» Required work
(A) Decide whether each of these statements agrees with the passage on Islamic rulings: (i) the Prophet's sons died in infancy; (ii) the new reproduction techniques are already widely used in "our societies"; (iii) the permission for polygamy is to be seen as legislation for emergencies. For each, answer yes or no and quote the deciding words of the text.
(B) Write out the stretch of the passage on Islamic rulings from "When we speak" through "they are forbidden.", switching "forbidden" to "not allowed".

» Selected passage
/---

In an authentic Hadith, the Prophet is reported to be "in the service of his household", whenever he was at home. Now the Prophet's household consisted of his wives and daughters. He did not have a brother or a father to look after and his sons died in infancy. He never went about ordering his wives or daughters when he was at home. On the contrary, he looked after them and served them. To follow his example is a duty required of all Muslims. There is in practical fact a difference between what people do and what Islam requires. Responsibility for that discrepancy should not be placed at the doorstep of Islam. It is people who either abide by what Islam requires of them or pay little regard to it. Hence, it is they who bear the responsibility. Equality between men and women is emphasized in numerous Qur'anic verses and Hadiths. To say that they are unequal because men want their women to obey them is to place responsibility for violating the law on the law itself, when that responsibility lies, fairly and squarely, on the person who perpetrates it.
You bring the question of polygamy. I have often explained that we have to look at the permission Islam grants to a man to marry up to four wives at the same time as a legislation to emergencies. The permission is granted in order to provide a solution to many social problems that may occur at the individual and social levels. If that solution involves some bitterness for individual members of the community, I can tell you that its absence will result in a much worse situation for individuals and the society as a whole.
If a young married woman cannot conceive because of a problem with her ovulation, is it permissible for her to receive an egg donated by her sister or some other women, which would be fertilized by the sperm of her husband and planted in her womb?
There are several new techniques which are used nowadays for the purpose of helping women to be pregnant. All communities are often discussing the ethical aspects of such techniques, because they involve a great deal of important moral and ethical issues. In the Western societies, where religion is no longer a major issue in social life, the problems that have arisen have prompted many far-sighted individuals and welfare organizations to call for legislation to organize such activities and prevent some of the problems to which they have given rise. In our societies, the problems have not been felt very keenly yet, for a number of reasons which include the fact that these techniques have not yet been widely used.
A conference was held several years ago which discussed many of the issues that are closely related to the inception and end of human life. It was convened by the Islamic Organization of Medical Sciences. The general trend of the arguments and rulings concerning the new techniques of reproduction was that when the technique involved only a married couple, without the intervention of a third party, then it is permissible in Islam. When a third party is involved, then the weightier opinion was against it, because of the confusion it may lead to in matters of parenthood and offspring. This approach has much to recommend it.
When we speak of the new methods and techniques, we find much that is unacceptable, while there are some aspects which are clearly beneficial and helpful to people. When they are in line with Islamic standards of morality, they are fine, but where they clash with these standards and values, they are forbidden.

\---

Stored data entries
/---

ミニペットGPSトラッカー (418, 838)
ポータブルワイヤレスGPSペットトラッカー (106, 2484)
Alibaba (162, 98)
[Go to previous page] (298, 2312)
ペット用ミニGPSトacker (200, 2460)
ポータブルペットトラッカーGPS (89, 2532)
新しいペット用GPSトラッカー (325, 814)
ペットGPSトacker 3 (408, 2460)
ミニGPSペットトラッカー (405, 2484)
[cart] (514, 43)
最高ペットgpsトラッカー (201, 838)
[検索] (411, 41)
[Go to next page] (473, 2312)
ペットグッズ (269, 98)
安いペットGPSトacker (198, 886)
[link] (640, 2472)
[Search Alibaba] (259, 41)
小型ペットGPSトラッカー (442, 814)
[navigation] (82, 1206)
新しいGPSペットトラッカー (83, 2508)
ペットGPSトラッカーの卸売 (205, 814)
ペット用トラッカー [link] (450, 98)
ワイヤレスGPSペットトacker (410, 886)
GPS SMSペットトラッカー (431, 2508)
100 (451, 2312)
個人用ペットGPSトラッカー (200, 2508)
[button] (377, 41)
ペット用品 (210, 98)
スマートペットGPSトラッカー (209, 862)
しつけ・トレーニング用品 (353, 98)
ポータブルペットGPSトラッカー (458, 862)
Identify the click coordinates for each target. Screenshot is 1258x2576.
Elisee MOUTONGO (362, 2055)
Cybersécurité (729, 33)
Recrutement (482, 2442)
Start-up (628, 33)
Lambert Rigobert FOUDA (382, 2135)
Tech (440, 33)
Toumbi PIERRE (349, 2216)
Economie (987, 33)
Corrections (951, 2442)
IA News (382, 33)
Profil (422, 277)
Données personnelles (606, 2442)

\---

» Results in order
(A)
(i) Yes: "his sons died in infancy"
(ii) No: "these techniques have not yet been widely used"
(iii) Yes: "as a legislation to emergencies"

(B)
When we speak of the new methods and techniques, we find much that is unacceptable, while there are some aspects which are clearly beneficial and helpful to people. When they are in line with Islamic standards of morality, they are fine, but where they clash with these standards and values, they are not allowed.